Black seadevils are small, deepsea lophiiform fishes of the family Melanocetidae. The five known species (with only two given common names) are all within the genus Melanocetus. They are found in tropical to temperate waters of the Atlantic, Indian, and Pacific Oceans, with one species known only from the Ross Sea.

One of several anglerfish families, black seadevils are named for their baleful appearance and typically pitch black skin. The family name Melanocetidae may be translated from the Greek melanos meaning "black", and cetus meaning either "whale" or "sea monster". The humpback anglerfish (Melanocetus johnsonii) was featured on the August 14, 1995, issue of Time magazine, becoming something of a flagship species of deepsea fauna.

Species
The currently recognized species in this genus are:
 Melanocetus eustalus Pietsch & Van Duzer, 1980
 Melanocetus johnsonii Günther, 1864 (Humpback anglerfish)
 Melanocetus murrayi Günther, 1887 (Murray's abyssal anglerfish)
 Melanocetus niger Regan, 1925
 Melanocetus polyactis Regan, 1925
 Melanocetus rossi Balushkin & Fedorov, 1981

Physical description 

Black seadevils are characterised by a gelatinous, mostly scaleless, globose body, a large head, and generous complement of menacingly large, sharp, glassy, fang-like teeth lining the jaws of a cavernous, oblique mouth. These teeth are depressible and present only in females. Some species have a scattering of epidermal spinules on the body, and the scales (when present) are conical, hollow, and translucent. Like other anglerfishes, black seadevils possess an illicium and esca; the former being a modified dorsal spine—the "fishing rod"—and the latter being the bulbous, bioluminescent "fishing lure". The esca is simple in black seadevils (with either a conical terminus or anterior and posterior ridges in some species), and both it and the illicium are free of denticles.

The bioluminescence is produced by symbiotic bacteria; these bacteria are thought to enter the esca via an external duct (in at least two species, the esca is not luminous until this duct develops, suggesting the bacteria originate from the surrounding seawater). The bacteria, belonging to the family Vibrionaceae, are apparently different in each anglerfish species; the bacteria have yet to be cultured in vitro.

The eyes of black seadevils are small; the pupil is larger than the lens, leaving an aphakic space. Common among deepsea anglerfish is the strong sexual dimorphism in melanocetids: while females may reach a length of 18 cm (7 in) or more, males remain under 3 cm (1 in). Aside from jaw teeth, males also lack lures. Pelvic fins are absent in both sexes. All fins are rounded with slightly incised membranes; the pectoral fins are small. The single dorsal fin is positioned far back from the head, larger than and above the retrorse anal fin.

Females have large, highly distensible stomachs which give the ventral region a flabby appearance. In life, black seadevils are a dark brown to black. The skin is extremely soft and easily abraded during collection or even by simple handling.

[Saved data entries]
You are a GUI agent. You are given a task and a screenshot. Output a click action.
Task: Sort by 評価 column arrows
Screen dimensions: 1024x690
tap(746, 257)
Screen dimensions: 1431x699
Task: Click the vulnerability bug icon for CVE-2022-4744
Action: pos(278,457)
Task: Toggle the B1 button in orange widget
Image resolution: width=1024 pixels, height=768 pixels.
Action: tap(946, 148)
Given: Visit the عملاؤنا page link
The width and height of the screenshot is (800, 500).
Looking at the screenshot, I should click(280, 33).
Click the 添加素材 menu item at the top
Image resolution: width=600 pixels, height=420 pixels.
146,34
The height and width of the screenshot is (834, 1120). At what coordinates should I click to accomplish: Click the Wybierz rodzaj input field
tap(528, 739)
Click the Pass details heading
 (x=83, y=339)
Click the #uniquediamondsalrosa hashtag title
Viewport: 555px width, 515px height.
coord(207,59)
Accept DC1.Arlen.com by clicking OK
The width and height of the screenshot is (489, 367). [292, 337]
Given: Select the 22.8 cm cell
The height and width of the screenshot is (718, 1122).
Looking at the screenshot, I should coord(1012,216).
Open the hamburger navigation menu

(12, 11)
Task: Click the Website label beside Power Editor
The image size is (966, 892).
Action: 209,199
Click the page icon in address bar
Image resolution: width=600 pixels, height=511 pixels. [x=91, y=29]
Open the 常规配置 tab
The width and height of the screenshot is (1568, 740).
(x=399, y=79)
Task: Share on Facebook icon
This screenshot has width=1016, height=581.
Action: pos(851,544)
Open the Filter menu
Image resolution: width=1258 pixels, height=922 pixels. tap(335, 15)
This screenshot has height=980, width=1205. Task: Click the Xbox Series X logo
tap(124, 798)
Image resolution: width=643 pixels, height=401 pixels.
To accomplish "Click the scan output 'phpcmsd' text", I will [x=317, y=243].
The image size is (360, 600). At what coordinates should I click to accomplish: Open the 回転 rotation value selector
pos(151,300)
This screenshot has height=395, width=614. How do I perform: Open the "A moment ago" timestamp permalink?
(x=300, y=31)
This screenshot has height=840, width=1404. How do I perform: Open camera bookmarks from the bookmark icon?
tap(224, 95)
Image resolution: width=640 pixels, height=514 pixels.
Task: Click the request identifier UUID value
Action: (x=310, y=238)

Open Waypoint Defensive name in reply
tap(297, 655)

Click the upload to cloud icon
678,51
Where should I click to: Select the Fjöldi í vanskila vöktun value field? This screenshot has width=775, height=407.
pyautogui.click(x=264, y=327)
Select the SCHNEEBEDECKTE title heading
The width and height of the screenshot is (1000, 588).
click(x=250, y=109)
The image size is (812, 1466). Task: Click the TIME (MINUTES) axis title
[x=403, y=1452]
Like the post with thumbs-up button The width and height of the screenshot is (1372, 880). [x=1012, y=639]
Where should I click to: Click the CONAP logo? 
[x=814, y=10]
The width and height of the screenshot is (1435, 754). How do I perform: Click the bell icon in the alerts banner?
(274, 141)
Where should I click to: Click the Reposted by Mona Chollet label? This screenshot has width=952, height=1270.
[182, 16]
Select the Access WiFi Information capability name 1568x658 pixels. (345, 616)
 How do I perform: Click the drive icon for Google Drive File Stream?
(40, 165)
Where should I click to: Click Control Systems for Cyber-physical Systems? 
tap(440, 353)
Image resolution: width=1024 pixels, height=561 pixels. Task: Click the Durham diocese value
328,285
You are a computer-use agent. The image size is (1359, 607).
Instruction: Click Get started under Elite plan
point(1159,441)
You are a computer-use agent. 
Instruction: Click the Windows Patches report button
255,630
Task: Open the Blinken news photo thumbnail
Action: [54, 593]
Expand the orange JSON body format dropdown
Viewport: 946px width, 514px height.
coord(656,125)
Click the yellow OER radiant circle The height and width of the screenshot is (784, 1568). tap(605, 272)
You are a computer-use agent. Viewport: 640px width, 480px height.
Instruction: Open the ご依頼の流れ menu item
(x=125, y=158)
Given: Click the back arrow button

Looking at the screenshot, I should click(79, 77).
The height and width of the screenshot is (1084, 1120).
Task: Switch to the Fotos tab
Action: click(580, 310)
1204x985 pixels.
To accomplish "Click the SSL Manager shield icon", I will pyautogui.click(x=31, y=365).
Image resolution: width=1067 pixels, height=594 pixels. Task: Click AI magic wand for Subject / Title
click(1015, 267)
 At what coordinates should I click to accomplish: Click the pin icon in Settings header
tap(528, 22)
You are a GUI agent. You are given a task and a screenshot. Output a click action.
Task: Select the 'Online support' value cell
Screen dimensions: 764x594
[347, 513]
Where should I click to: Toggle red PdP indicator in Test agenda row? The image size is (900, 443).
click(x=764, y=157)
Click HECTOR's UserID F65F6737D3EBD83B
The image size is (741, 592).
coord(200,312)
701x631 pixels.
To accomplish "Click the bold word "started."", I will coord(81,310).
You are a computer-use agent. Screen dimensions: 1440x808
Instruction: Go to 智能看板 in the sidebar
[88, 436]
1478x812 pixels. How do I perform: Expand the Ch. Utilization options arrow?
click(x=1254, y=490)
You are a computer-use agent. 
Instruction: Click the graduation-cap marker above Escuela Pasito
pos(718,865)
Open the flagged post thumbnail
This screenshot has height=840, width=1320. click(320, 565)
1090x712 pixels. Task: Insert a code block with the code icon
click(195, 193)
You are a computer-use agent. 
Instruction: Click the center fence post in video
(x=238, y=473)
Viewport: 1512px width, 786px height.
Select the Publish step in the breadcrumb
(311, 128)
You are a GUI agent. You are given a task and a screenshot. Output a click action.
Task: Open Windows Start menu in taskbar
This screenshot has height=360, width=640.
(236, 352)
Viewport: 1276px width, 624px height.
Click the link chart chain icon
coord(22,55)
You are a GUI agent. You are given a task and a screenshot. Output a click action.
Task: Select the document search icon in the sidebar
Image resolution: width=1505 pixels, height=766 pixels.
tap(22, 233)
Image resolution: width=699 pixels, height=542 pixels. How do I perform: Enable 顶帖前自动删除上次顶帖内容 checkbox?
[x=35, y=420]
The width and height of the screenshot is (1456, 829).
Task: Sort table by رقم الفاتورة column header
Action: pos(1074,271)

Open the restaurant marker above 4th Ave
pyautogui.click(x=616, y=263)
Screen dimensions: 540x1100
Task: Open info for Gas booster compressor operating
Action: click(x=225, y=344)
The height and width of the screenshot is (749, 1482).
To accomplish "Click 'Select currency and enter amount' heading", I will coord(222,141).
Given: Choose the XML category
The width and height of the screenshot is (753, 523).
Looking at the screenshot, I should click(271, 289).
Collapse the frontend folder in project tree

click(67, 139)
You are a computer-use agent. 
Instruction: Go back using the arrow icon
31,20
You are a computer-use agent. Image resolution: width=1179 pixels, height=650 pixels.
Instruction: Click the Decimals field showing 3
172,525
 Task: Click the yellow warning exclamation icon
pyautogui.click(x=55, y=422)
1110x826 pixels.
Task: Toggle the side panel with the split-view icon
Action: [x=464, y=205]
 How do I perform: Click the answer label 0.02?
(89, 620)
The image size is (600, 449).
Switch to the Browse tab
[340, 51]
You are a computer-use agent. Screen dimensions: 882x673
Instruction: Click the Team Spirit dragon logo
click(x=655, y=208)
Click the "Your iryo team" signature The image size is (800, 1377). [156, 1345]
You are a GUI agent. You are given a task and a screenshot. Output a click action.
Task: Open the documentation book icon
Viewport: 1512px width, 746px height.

### Required actions
(a) In the black seadevil text, copy the words from "The eyes of" to "retrorse anal fin." without any changes.
(b) List the oceans that the black seadevil text names as places where these fishes are found.
(c) According to the black seadevil text, what family do the bacteria that produce the bioluminescence belong to?

### Responses to the tasks
(a)
The eyes of black seadevils are small; the pupil is larger than the lens, leaving an aphakic space. Common among deepsea anglerfish is the strong sexual dimorphism in melanocetids: while females may reach a length of 18 cm (7 in) or more, males remain under 3 cm (1 in). Aside from jaw teeth, males also lack lures. Pelvic fins are absent in both sexes. All fins are rounded with slightly incised membranes; the pectoral fins are small. The single dorsal fin is positioned far back from the head, larger than and above the retrorse anal fin.

(b) Atlantic, Indian, Pacific

(c) Vibrionaceae